President Obama mentions lower administrative costs? Is he thinking that the plans in this “health exchange” will be like Medicare? But the question then becomes, why are Medicare’s administrative costs so low? Is it, at least in part, that Medicare doesn’t have to screen out for pre-existing conditions? If that is the case, then the overall costs might actually higher (lower administrative costs, but higher costs in terms of treating people with pre-existing conditions), this would preclude the viability of the public option since as President Obama already notes, the private options are too expensive. An even more expensive public option is not going to be anymore attractive.
If the above is true, the only way for the public option to become viable is for it to use taxpayer money—i.e. subsidies. But here we have another problem as seen by the following exchange,
Q Won’t that drive private insurers out of business?
THE PRESIDENT: Why would it drive private insurers out of business? If private insurers say that the marketplace provides the best quality health care, if they tell us that they’re offering a good deal, then why is it that the government — which they say can’t run anything — suddenly is going to drive them out of business? That’s not logical.
It is quite logical if the public option is subsidized by taxpayer money. In that case, private insurance providers who are seeking to maximize profits will not be able to compete if the public option plan is priced too low due to the subsidies.
The only other possible way for the public option to be cheaper and not rely on taxpayer money is if there health care insurance providers have market power and are engaging in some type of price discrimination when it comes to charging firms for employee benefits. However, even here there are possible alternative policies to creating a government run health care plan that would have tremendous pressure to use taxpayer money to fund. For example, if there is market power and price discrimination the solution is to promote more competition not reduce it. To do this would require identifying and removing barriers to entry into geographic regions for the health care insurance market. And it is quite likely that the barriers are a result of state, local and the federal governments. Various regulatory requirements may restrict entry and thereby grant incumbents in the market power to raise prices and restrict output.
And we have to keep in mind that there are going to be tremendous pressure on whatever entity is in charge of this new program and politicians as well. Rent seeking is how most people in DC make their living—finding ways to acquire income that they have not earned.
Now, by the way, I should point out that part of the reform that we’ve suggested is that if you want to be a private insurer as part of the exchange, as part of this marketplace, this menu of options that people can choose from, we’re going to have some different rules for all insurance companies — one of them being that you can’t preclude people from getting health insurance because of a pre-existing condition, you can’t cherry pick and just take the healthiest people.
Here is one possibility: the public option has only those with pre-existing conditions or is dominated by such people. After all, suppose we have two plans a public plan and a private plan. If you are healthy then the private plan may look okay. If you have a pre-existing condition you can’t sign up for the private plan unless it wants to go into the public option pool. So private plans might still exist, but “skim the cream” off the public pool options. This might “significantly lower administrative costs” but it will likely result in significantly higher premiums. In this case, the public option pool will provide no discipline for the private market as they really are no longer in competition. Further, the public pool option could end up being very expensive and the pressure to subsidize it will increase even more. I’d argue it would be almost certain that the government would subsidize it with taxpayer dollars. Now, a subsidized public pool very well could look more attractive to people on the private plan. Thus, it is basically a way to backdoor for a single payer system run by the government. And once there are no more private plans, then the government can start reducing the supply of health care.

::::

* [Using the information]
a: In the commentary on the public option, what is the only way for the public option to become viable if its overall costs turn out higher?
b: Please print the commentary on the public option from "President Obama mentions" up to and including "be anymore attractive.".
The records were drawn from a separate source.

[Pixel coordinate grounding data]
::::

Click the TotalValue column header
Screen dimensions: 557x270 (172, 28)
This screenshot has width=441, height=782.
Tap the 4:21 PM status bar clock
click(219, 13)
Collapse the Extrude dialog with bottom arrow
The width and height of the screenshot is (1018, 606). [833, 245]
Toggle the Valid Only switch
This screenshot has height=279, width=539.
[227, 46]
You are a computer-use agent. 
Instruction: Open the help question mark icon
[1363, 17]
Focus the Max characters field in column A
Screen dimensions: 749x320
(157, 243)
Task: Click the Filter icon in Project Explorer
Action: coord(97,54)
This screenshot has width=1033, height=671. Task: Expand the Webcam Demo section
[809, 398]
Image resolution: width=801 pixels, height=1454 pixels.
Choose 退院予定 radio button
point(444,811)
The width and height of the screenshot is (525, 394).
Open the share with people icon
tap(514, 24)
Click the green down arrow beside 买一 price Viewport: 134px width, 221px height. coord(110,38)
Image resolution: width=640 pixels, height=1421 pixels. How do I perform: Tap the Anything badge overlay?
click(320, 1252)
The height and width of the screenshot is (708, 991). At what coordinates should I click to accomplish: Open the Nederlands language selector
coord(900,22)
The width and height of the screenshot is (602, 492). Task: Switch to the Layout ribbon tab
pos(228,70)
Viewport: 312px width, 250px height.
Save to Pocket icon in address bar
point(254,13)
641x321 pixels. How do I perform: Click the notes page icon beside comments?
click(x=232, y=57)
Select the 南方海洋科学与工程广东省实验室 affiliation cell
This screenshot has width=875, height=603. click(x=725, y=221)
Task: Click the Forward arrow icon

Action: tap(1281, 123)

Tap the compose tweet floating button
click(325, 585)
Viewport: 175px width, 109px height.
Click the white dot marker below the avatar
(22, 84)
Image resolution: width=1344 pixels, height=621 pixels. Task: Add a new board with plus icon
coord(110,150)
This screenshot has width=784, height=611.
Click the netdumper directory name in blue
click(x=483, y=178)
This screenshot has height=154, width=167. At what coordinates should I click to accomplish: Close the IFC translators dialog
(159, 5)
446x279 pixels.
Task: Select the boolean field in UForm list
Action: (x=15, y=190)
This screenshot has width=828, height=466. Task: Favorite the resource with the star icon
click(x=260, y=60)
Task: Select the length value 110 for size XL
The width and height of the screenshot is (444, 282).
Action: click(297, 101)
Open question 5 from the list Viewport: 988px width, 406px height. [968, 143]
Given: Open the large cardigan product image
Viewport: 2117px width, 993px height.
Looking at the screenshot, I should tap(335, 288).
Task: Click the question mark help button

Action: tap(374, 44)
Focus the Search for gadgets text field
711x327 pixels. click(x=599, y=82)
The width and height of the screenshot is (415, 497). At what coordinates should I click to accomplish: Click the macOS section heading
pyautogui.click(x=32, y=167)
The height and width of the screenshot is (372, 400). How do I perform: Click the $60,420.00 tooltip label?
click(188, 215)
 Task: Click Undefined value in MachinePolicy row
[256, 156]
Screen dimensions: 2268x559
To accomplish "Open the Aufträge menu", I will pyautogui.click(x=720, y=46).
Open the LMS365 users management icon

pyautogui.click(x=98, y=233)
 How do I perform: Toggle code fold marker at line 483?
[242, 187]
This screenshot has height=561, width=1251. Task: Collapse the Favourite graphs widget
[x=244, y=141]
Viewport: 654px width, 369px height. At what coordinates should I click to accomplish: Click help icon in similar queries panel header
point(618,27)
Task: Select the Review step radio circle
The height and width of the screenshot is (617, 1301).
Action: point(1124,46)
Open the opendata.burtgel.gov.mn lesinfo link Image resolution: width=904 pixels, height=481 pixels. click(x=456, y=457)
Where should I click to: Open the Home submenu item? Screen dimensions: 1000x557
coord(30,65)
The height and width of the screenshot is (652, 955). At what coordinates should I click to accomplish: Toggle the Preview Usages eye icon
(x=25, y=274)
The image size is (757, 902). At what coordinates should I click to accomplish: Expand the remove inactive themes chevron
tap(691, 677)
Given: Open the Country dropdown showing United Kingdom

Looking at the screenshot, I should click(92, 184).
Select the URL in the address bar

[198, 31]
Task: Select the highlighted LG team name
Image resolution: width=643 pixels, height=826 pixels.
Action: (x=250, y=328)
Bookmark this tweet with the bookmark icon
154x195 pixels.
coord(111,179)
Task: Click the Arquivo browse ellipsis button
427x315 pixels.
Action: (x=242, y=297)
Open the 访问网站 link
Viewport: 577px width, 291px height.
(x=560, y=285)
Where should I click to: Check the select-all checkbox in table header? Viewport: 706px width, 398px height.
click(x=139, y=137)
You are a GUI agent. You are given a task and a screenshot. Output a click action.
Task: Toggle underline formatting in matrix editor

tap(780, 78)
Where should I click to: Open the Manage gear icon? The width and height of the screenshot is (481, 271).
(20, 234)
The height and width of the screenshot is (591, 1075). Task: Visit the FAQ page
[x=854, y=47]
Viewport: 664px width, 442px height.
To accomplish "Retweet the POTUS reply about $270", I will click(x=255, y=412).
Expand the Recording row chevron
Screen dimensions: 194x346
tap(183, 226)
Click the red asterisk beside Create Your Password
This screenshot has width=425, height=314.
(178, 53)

::::

* [Written responses]
a: It would have to use taxpayer money, i.e., subsidies.

b:
President Obama mentions lower administrative costs? Is he thinking that the plans in this “health exchange” will be like Medicare? But the question then becomes, why are Medicare’s administrative costs so low? Is it, at least in part, that Medicare doesn’t have to screen out for pre-existing conditions? If that is the case, then the overall costs might actually higher (lower administrative costs, but higher costs in terms of treating people with pre-existing conditions), this would preclude the viability of the public option since as President Obama already notes, the private options are too expensive. An even more expensive public option is not going to be anymore attractive.